Tensions are escalating inside Facebook over the social platform’s laissez-faire approach to the president’s posts.

While Twitter took an active approach to Donald Trump’s account last week—including flagging a tweet that encouraged shooting unarmed protesters—Facebook chose to interpret Trump’s message differently and has not modified the same post. 

Some Facebook employees are upset over the policy—and tweeted about it.

“I work at Facebook and I am not proud of how we’re showing up,” Jason Toff, director of product management, tweeted early Monday morning. “The majority of coworkers I’ve spoken to feel the same way. We are making our voice heard.”

Design manager Jason Stirman tweeted that he “completely disagrees” with Facebook CEO Mark Zuckerberg’s decision to “do nothing about Trump’s recent posts, which clearly incite violence.”

“I’m not alone inside of FB,” he added. “There isn’t a neutral position on racism.”

The New York Times reported today that dozens of Facebook employees are also staging a virtual “walkout” to call out the social network’s inaction over Trump’s post encouraging violence against protesters.

“We recognize the pain many of our people are feeling right now, especially our Black community,” a Facebook spokesperson told Adweek. “We encourage employees to speak openly when they disagree with leadership. As we face additional difficult decisions around content ahead, we’ll continue seeking their honest feedback.”

Zuckerberg authored a lengthy Facebook post Friday, saying he had a “visceral negative reaction to this kind of divisive and inflammatory rhetoric,” but said he is responsible for reacting “as the leader of an institution committed to free expression.”

Last Tuesday, after years of pressure, Twitter took unprecedented action against Trump’s account, placing a fact-check label on two of his tweets about mail-in ballots. Trump responded by lashing out, accusing Twitter of interfering with the election and promising retribution.

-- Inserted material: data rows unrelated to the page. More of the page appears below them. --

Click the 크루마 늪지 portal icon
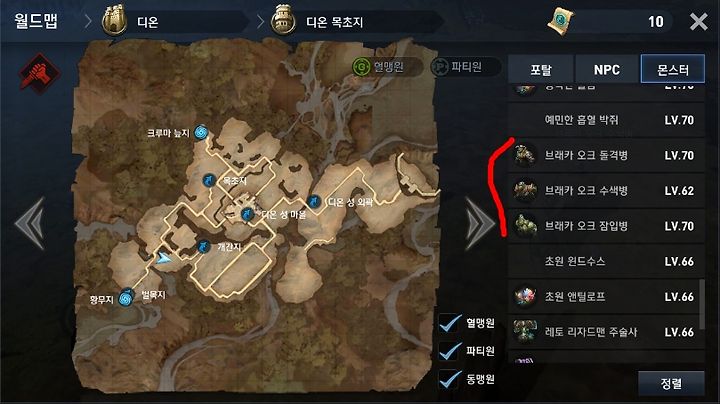This screenshot has height=404, width=720. (x=201, y=133)
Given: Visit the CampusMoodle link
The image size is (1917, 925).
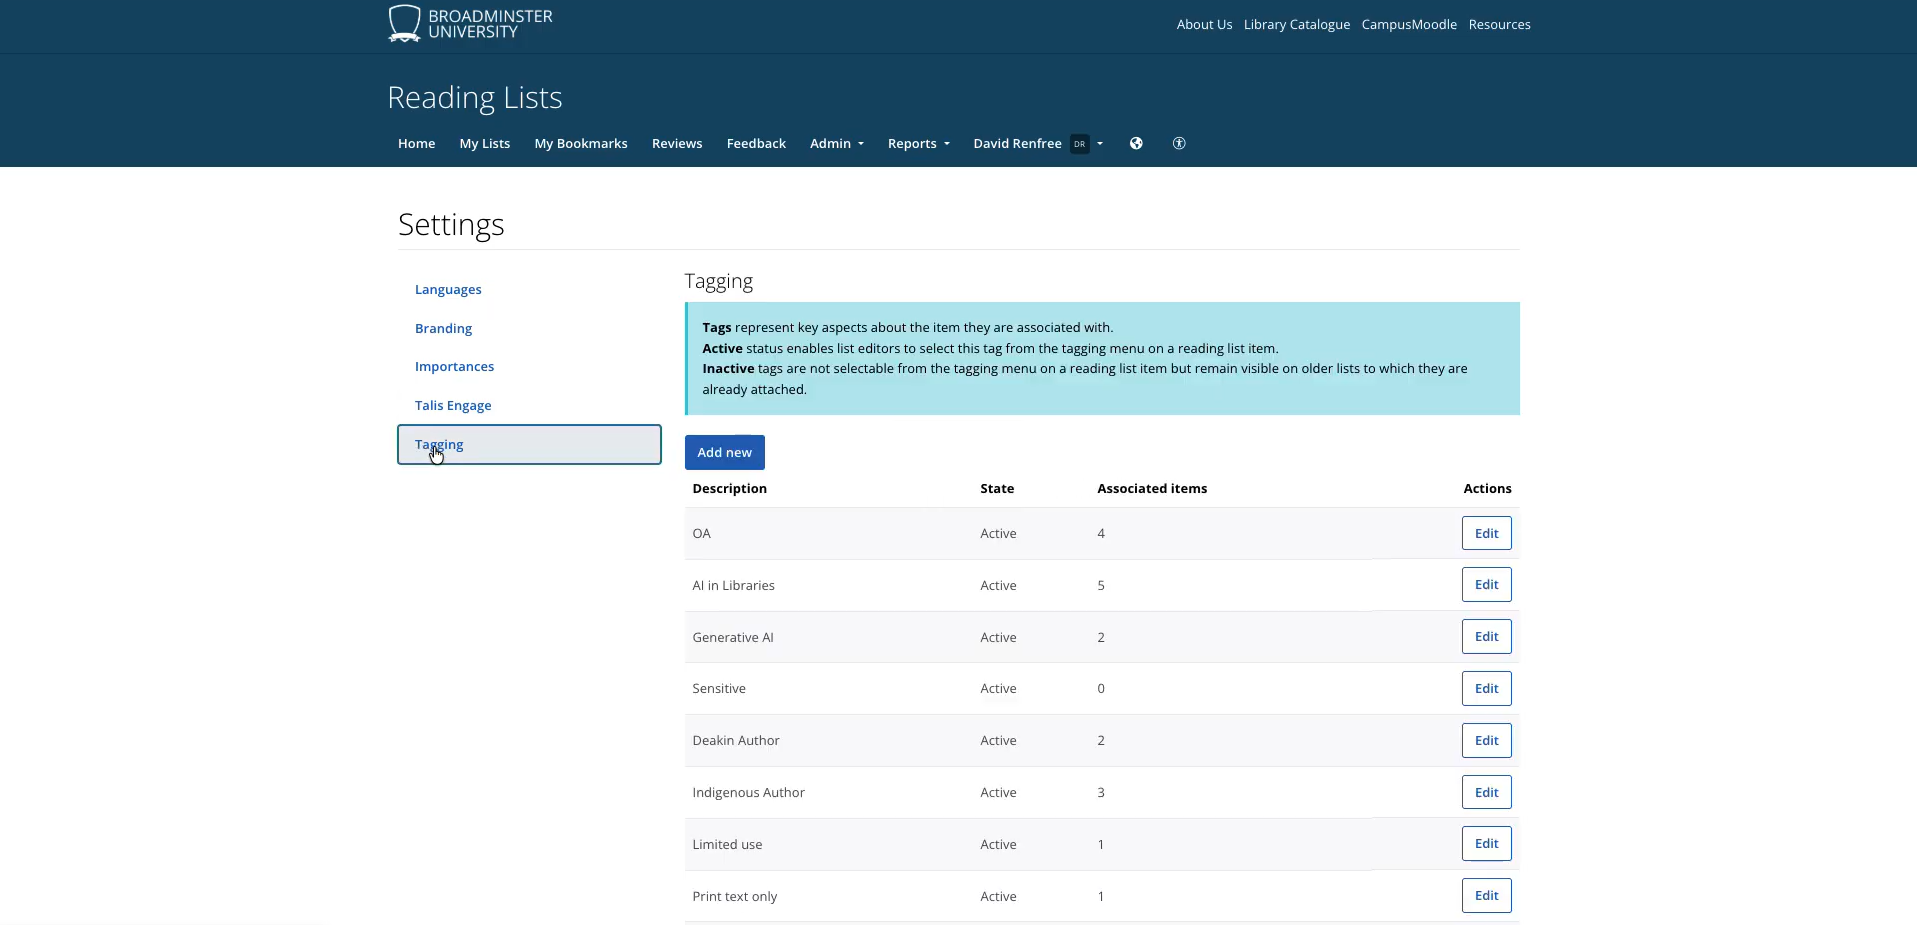Looking at the screenshot, I should (1408, 25).
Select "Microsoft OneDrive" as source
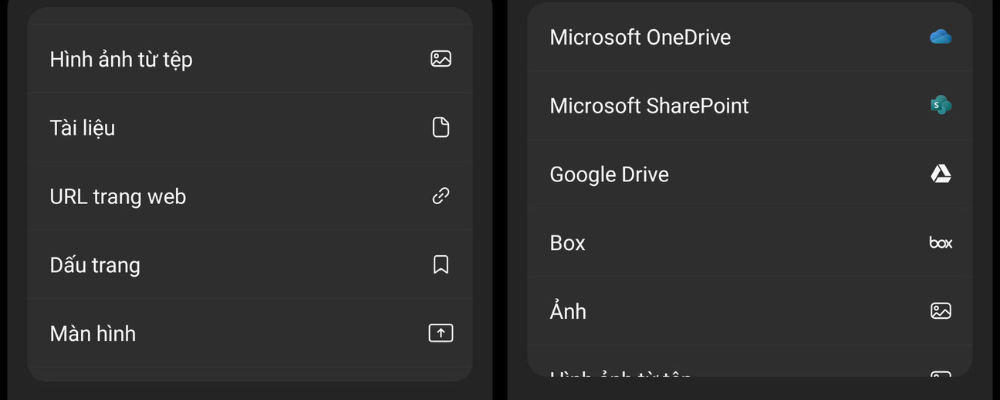 640,37

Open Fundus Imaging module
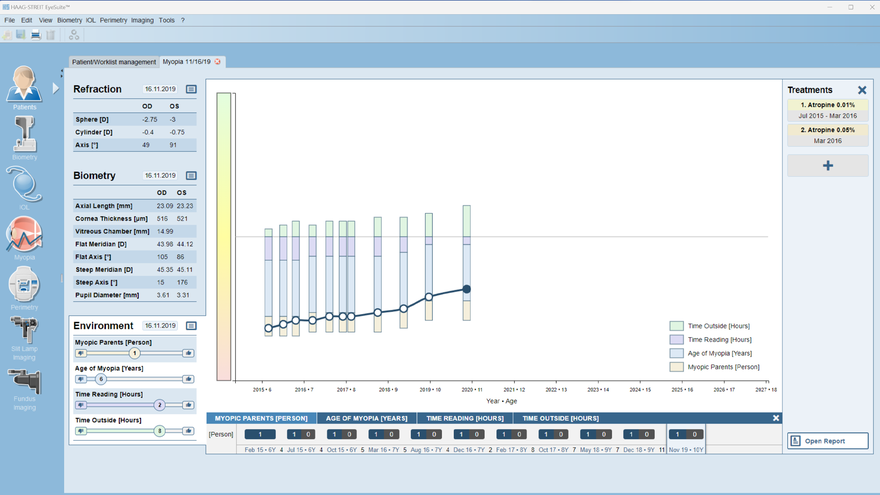tap(24, 388)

He took it a step further Thursday when he signed an executive order that, while legally fraught, threatens social media companies like Twitter and Facebook by attempting to curb liability protections afforded by Section 230 of the Communications Decency Act.

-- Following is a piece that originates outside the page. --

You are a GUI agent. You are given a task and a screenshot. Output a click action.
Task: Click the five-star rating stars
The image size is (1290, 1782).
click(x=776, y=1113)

By the end of the week, Trump had not cooled his rhetoric and Twitter didn’t back down. With protests raging in Minneapolis and elsewhere in the country over the police killing of George Floyd early Friday morning, Trump sent a tweet with the quote “when the looting starts, the shooting starts.”

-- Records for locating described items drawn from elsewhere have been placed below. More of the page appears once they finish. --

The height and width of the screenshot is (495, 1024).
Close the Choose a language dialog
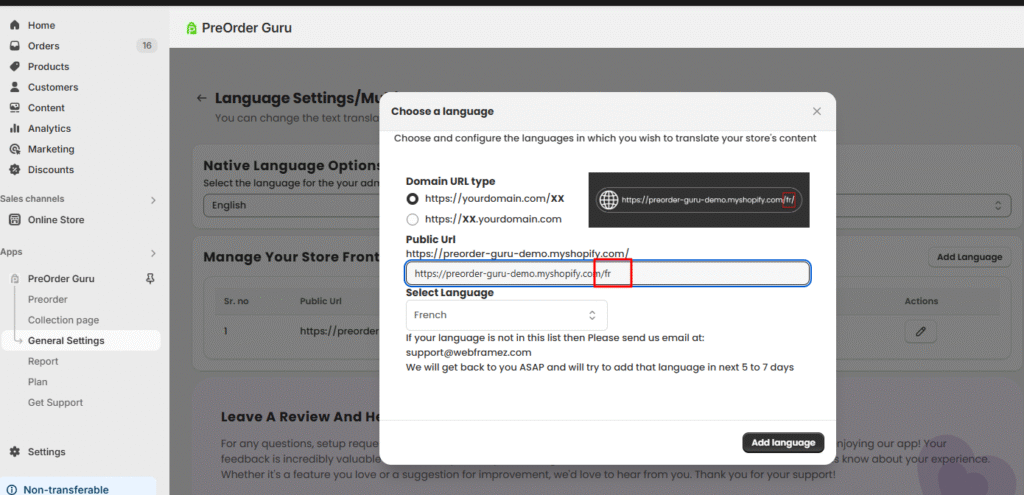(x=817, y=112)
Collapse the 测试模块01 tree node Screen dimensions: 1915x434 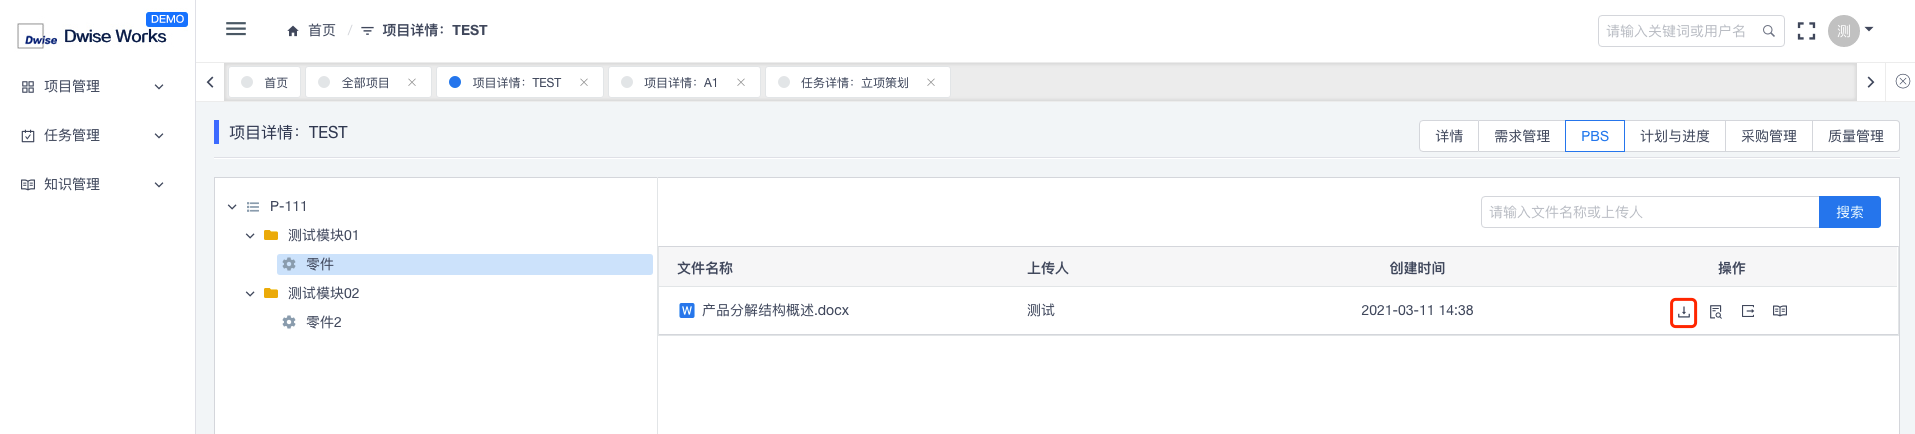coord(250,236)
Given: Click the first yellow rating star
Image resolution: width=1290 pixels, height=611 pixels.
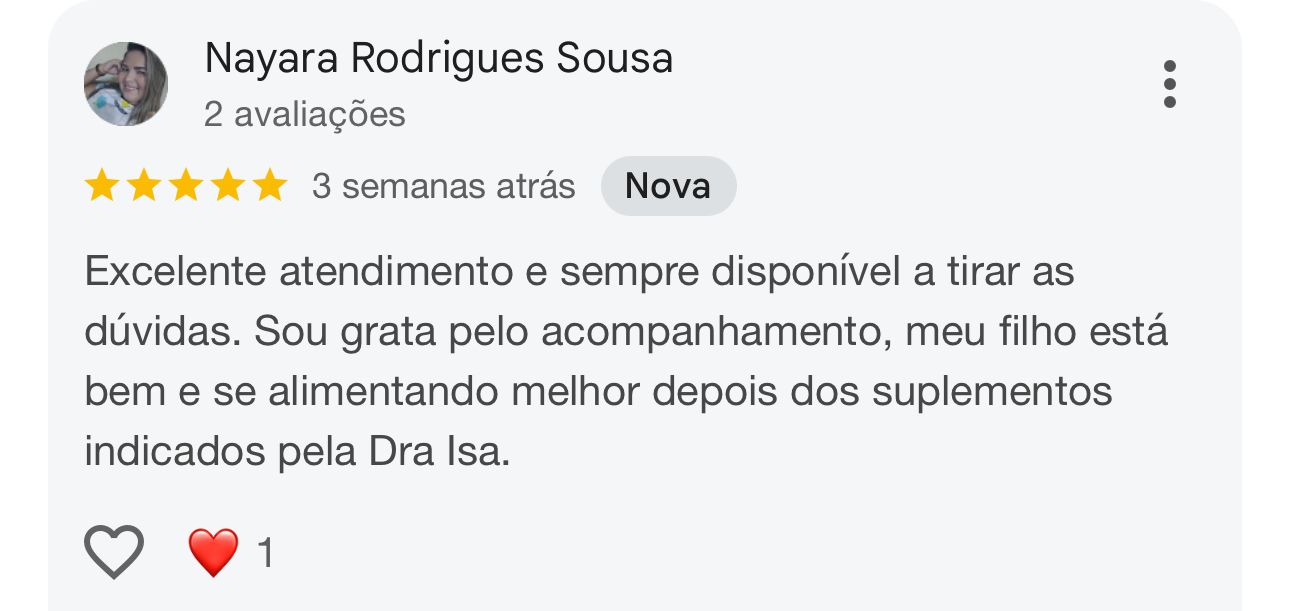Looking at the screenshot, I should coord(101,186).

Twitter promptly blurred out the tweet with a “public interest notice,” defending the move by claiming it breaks site rules by “glorying violence.” Still, the platform did not remove the tweet, and users can click to see it—because, it claimed, Trump’s tweets are newsworthy as president.

Meanwhile, Facebook allowed the same post to stand unaltered on its site.

On Friday, The Verge’s Casey Newton reported on internal posts on Workplace, Facebook’s collaboration tool for workers, critical of Zuckerberg’s policy and response. Kate Klonick, a St. John’s University law professor who researches online speech, tweeted, “Sources tell me that Facebook employees are changing their internal employee-Facebook profile images to the Twitter logo in protest.”

But it wasn’t long before the internal pressure moved to Twitter—and employees took the rare step of tweeting about their frustrations with Facebook.

“Censoring information that might help people see the complete picture *is* wrong,” Andrew Crow, head of design for Facebook’s Portal, tweeted today. “But giving a platform to incite violence and spread disinformation is unacceptable, regardless who you are or if it’s newsworthy.”

“Mark is wrong, and I will endeavor in the loudest possible way to change his mind,” tweeted Ryan Freitas, head of product design for Facebook’s news feed.

For Monday’s walkout, employees took a day off and left automated messages saying they were off in protest. A company spokesperson did not have any additional comment on the walkout and referred Adweek to its original statement.

“More than a dozen current and former employees” took part in the protest, according to The New York Times, describing it as “the most serious challenge to Mr. Zuckerberg’s leadership since the company was founded 15 years ago.”